:: Görev gereksinimleri ::
Ücretlilerin vergilendirilmesine ilişkin metinde "193 sayılı Gelir" ifadesinden "şemaya göre sınıflandırılmıştır." ifadesine kadar uzanan kısmın tamamını hiçbir değişiklik yapmadan alıntılayın.

:: Metin bloğu ::
== == ==

193 sayılı Gelir Vergisi Kanununda 7194 Sayılı Kanun ile yapılan değişiklik sonrasında, ücretlilerin vergilendirilme usulü aşağıdaki şemaya göre sınıflandırılmıştır.

Şema:1



Kanun değişikliği sonucu hizmet erbabının vergilendirilme usulü Şema 1’deki şekilde belirlenmiş olmakla birlikte, yapılan değişikliğin çalışmamızın önceki bölümünde de bahsettiğimiz yorum tartışmasına bir netlik getirdiği maalesef söylenememektedir. Parantez içi kısımda yer alan ücret ibarelerinin sadece tevkif edilmemiş ücretleri mi kapsadığı, yoksa hem tevkif edilmiş hem edilmemiş ücretleri mi kapsadığına dair bir netleştirme yapılmaması farklı yorumların devamına sebebiyet verecektir. Zira Kanunun 86’ncı maddesinin birinci fıkrasının (b) bendi parantez içi hükmünde “birden sonraki işverenden aldıkları ücretlerinin toplamı” şeklinde yer alan ifade, 7194 Sayılı Kanun ile birlikte “birinciden sonraki işverenden aldıkları ücretlerinin toplamı” şeklinde esası etkilemeyen bir değişikliğe uğradığı için söz konusu tartışma bendin yürürlükteki son hali için de gündeme gelebilecektir. Kanaatimizce, birinci işverenden sonra elde edilen ücretlerin beyanname verme sınırına dair hesaplamalara katılırken tevkifata tabi tutulmuş olduğuna bakılmasının gerekli olup olmadığı hususunun yasal bir düzenleme ile belirgin hale getirilmesi yerinde olacaktır.

1.3 7194 sayılı Kanunla Getirilen Düzenlemenin Gerekçesi

7194 sayılı Dijital Hizmet Vergisi ile Bazı Kanunlarda ve 375 Sayılı Kanun Hükmünde Kararnamede Değişiklik Yapılması Hakkında Kanuna ilişkin madde gerekçelerinde inceleme konumuzu oluşturan 15’inci madde ile ilgili olarak;[5] “Kanun Teklifi ile beyannameli mükellefiyetin artırılması, yüksek gelir gruplarından daha fazla vergi alınması amaçlanmaktadır. Bu kapsamda tevkif suretiyle vergilendirilen ücret tutarları ve bu tutarlar üzerinden tevkif edilen vergilerin, yıllık beyanname sayesinde matrah ve sair unsurlarının kontrolünün sağlanmasını teminen madde ile tek veya birden fazla işverenden tevkif suretiyle vergilendirilmiş ücret geliri elde eden mükelleflerin, bu gelirleri toplamının, 103. maddede yazılı tarifenin dördüncü gelir diliminde yer alan tutarı aşması halinde ücret gelirlerini yıllık beyanname ile beyan etmesi esası getirilmektedir.

== == ==

:: Çıkarılan bilgiler ::
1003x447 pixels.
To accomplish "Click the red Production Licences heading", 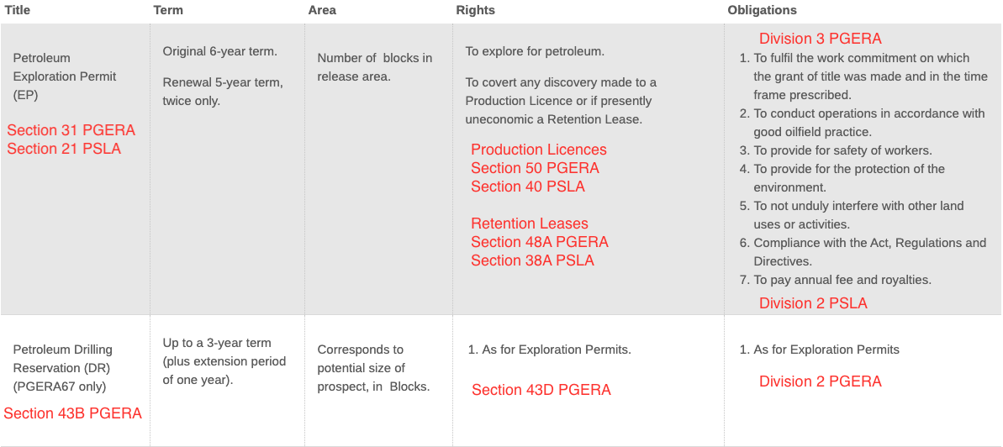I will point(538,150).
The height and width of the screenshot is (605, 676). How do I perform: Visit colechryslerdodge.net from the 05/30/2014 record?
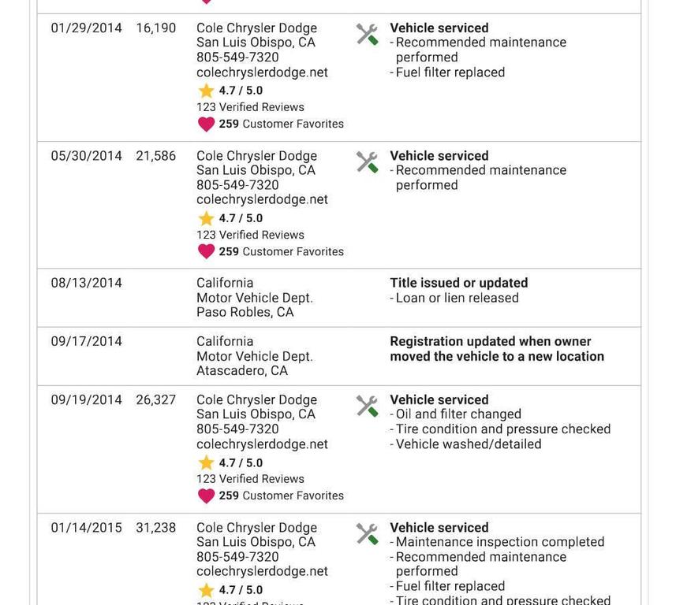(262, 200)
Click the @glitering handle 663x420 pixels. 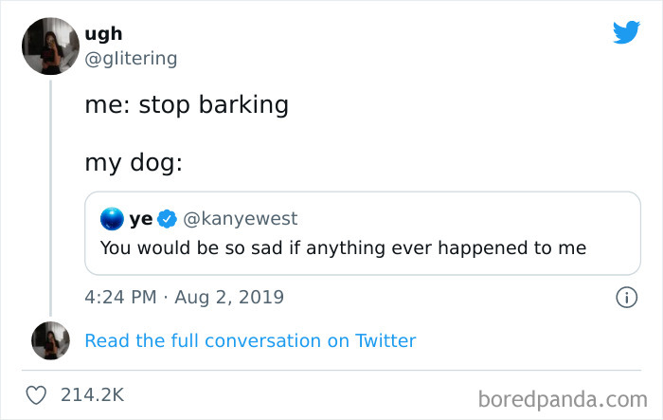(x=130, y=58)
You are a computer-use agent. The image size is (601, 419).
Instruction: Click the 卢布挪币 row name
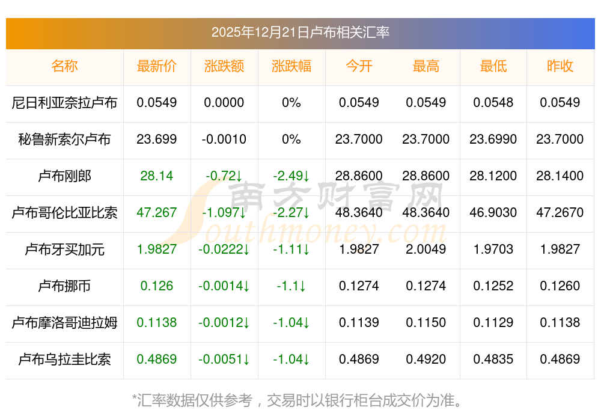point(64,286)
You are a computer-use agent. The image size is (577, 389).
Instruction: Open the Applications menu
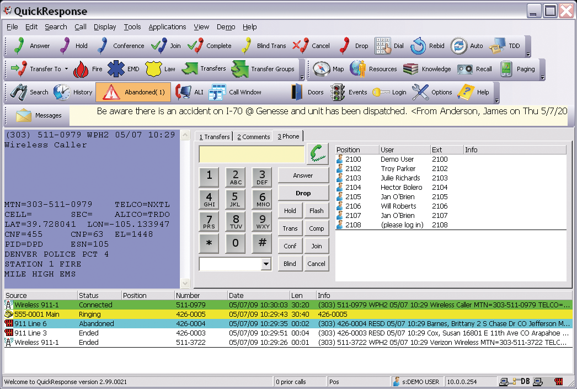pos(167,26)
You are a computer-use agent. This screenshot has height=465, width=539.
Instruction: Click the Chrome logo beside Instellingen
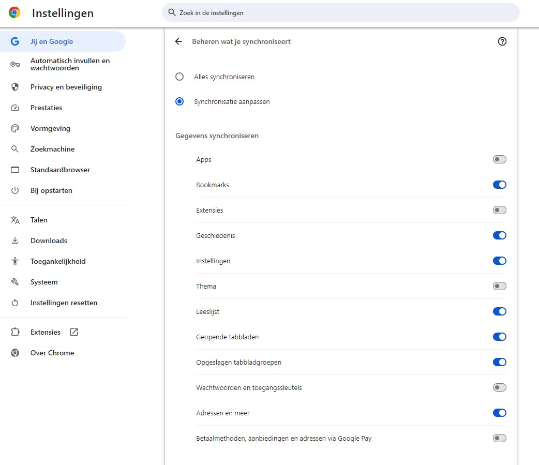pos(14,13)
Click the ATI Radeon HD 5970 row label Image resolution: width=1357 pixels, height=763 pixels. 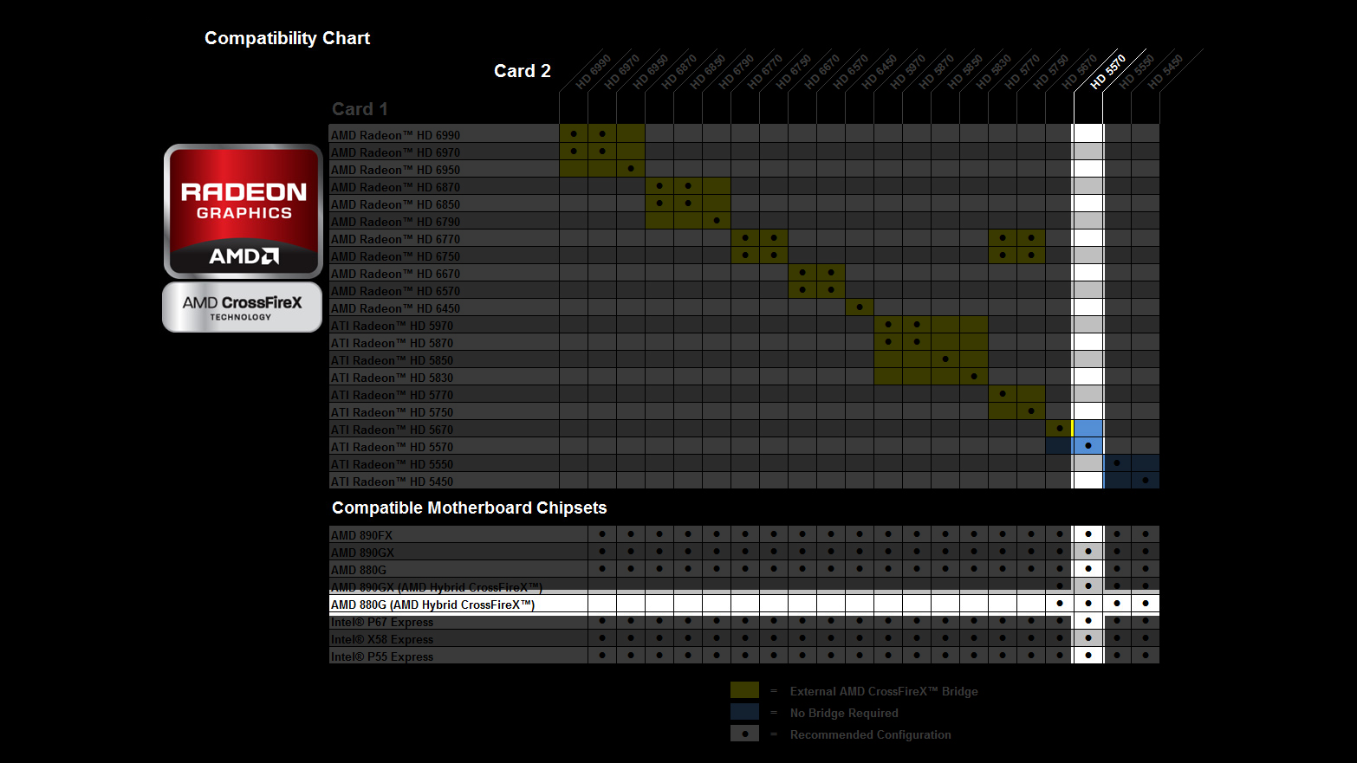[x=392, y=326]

== == ==

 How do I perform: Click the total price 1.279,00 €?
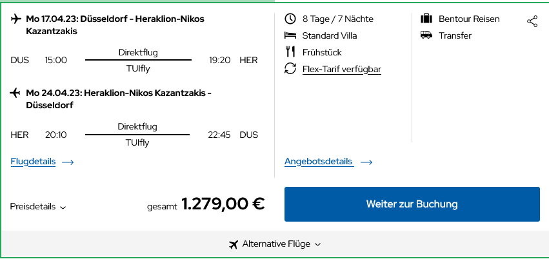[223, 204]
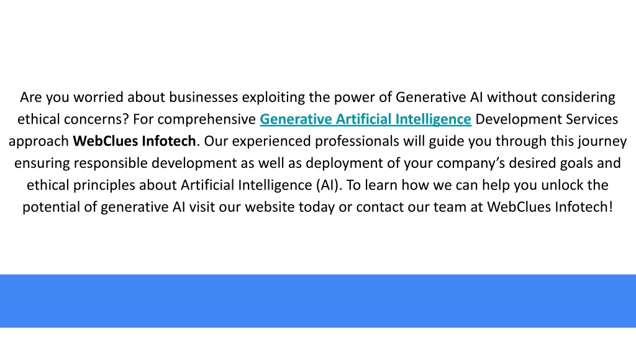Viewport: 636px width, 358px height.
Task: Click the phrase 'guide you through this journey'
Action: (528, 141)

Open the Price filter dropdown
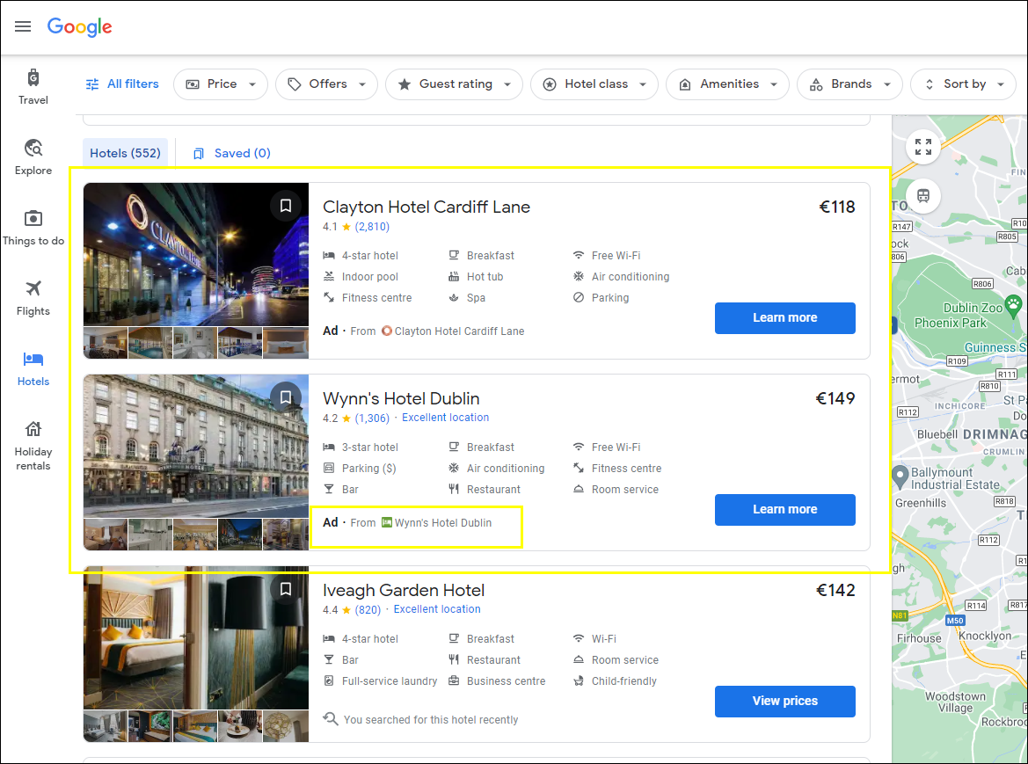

== == ==

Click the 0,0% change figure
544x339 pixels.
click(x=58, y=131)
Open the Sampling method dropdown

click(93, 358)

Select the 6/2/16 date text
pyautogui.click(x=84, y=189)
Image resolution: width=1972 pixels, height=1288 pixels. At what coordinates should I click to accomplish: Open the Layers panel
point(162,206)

== == ==

:: Eksiksiz yanıt ::
193 sayılı Gelir Vergisi Kanununda 7194 Sayılı Kanun ile yapılan değişiklik sonrasında, ücretlilerin vergilendirilme usulü aşağıdaki şemaya göre sınıflandırılmıştır.